Taib, 77, intends to inform Sarawak’s head of state to of his intention to resign, Malaysia’s official Bernama news agency reported, citing the chief minister. The decision comes seven months after the Malaysian Anti-Corruption Commission formed a multi-agency task force to expedite investigations into claims of graft. Taib has denied corruption allegations, and press reports say he may seek to become the state’s governor.
During his 33-year rule of Malaysia’s biggest state, Taib’s government handed out concessions for logging and supported the federal government’s mega projects, including construction of the country’s largest hydroelectric dam. Oil palm plantations spread as loggers rolled back the frontiers of Borneo’s rain forest, home to nomadic people and rare wildlife such as orangutans and proboscis monkeys.
Some stocks linked to his relatives fell after the Berita Harian newspaper first reported on Feb. 5 that Taib planned to retire as chief minister and become the state’s governor. Cahya Mata Sarawak Bhd. (CMS), a construction and building materials maker, rose 3.8 percent today after declining 8.6 percent last week after the report.
“It’s a misconception to think he’s really retiring,” said James Chin, professor of political science at the Malaysian campus of Australia’s Monash University. “When he moves up to governor, he becomes even more powerful. Certain things need his signature. He appoints the chief minister. All mining leases must be signed off by him.”
Taib and his allies control 25 Sarawak seats in Malaysia’s national parliament. That’s enough to ensure the ruling Barisan Nasional coalition falls from power should they ever choose to switch support to the opposition, said Chin. Prime Minister Najib Razak’s alliance was returned to power in May 2013 by its narrowest margin since independence in 1957.
Taib told Bernama he would step down from his current position by the end of this month. He is Malaysia’s longest-serving chief minister, in power longer than Mahathir Mohamad, who retired after 22 years as prime minister in 2003.
“Taib is not really gone from Sarawak politics,” Ibrahim Suffian, a political analyst at the Merdeka Center for Opinion Research, said by phone. “From behind the scenes or even as the new governor, he will play an important role including handling economic issues. Most important now is who will be Taib’s successor.” Opposition parties have made some inroads in Sarawak in recent years, he said.
Taib had doubled up as the state’s finance minister, and minister for planning and resource management, according to his official website. He’s also president of Parti Pesaka Bumiputera Bersatu, or PBB, and state chairman of Barisan Nasional, Malaysia’s ruling political coalition headed by Prime Minister Najib Razak.

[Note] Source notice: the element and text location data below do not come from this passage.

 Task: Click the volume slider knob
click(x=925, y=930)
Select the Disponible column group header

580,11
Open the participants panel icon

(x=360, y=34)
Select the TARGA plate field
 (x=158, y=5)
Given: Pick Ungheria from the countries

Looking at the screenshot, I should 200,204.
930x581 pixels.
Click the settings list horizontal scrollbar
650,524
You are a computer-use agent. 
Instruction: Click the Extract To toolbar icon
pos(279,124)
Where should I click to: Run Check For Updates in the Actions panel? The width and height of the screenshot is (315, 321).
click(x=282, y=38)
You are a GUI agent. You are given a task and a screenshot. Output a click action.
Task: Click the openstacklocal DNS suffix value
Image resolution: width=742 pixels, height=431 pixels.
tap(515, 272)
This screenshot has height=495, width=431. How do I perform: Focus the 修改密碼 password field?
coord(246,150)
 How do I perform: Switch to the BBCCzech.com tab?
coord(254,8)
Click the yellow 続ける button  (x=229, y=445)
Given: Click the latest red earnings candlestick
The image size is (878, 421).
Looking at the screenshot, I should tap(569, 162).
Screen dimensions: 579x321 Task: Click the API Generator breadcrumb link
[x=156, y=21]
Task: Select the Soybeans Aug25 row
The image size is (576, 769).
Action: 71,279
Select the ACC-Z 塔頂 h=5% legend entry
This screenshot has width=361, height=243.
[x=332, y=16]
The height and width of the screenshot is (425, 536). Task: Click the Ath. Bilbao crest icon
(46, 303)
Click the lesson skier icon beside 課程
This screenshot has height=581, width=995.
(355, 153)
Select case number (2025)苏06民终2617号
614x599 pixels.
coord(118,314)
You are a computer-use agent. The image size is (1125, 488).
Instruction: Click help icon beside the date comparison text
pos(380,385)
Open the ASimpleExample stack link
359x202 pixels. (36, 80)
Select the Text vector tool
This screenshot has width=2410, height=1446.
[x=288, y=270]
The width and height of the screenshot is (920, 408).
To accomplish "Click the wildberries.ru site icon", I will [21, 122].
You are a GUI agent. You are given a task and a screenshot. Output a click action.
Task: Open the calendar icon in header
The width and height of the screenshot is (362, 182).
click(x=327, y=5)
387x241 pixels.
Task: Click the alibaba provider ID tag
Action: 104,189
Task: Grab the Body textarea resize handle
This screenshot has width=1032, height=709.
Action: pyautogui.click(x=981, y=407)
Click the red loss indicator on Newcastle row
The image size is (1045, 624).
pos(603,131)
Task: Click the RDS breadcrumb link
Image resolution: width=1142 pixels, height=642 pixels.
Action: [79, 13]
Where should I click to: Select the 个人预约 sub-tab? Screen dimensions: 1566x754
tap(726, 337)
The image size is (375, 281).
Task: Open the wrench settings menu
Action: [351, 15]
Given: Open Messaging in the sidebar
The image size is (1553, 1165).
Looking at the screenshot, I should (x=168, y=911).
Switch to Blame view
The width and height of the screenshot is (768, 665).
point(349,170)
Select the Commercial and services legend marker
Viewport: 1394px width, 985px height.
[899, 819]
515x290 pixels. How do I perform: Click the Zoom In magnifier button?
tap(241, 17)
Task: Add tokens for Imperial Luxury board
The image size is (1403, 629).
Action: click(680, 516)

PBB met at the weekend and gave Taib a mandate to nominate his successor, the Star reported, citing party Chairman Amar Asfia Awang Nassar.
Local media, including the Star, have named three candidates short-listed by Taib to replace him. They are the party’s deputy president Amar Abang Johari Openg, senior vice president Amar Awang Tengah Ali Hasan and information chief Adenan Satem.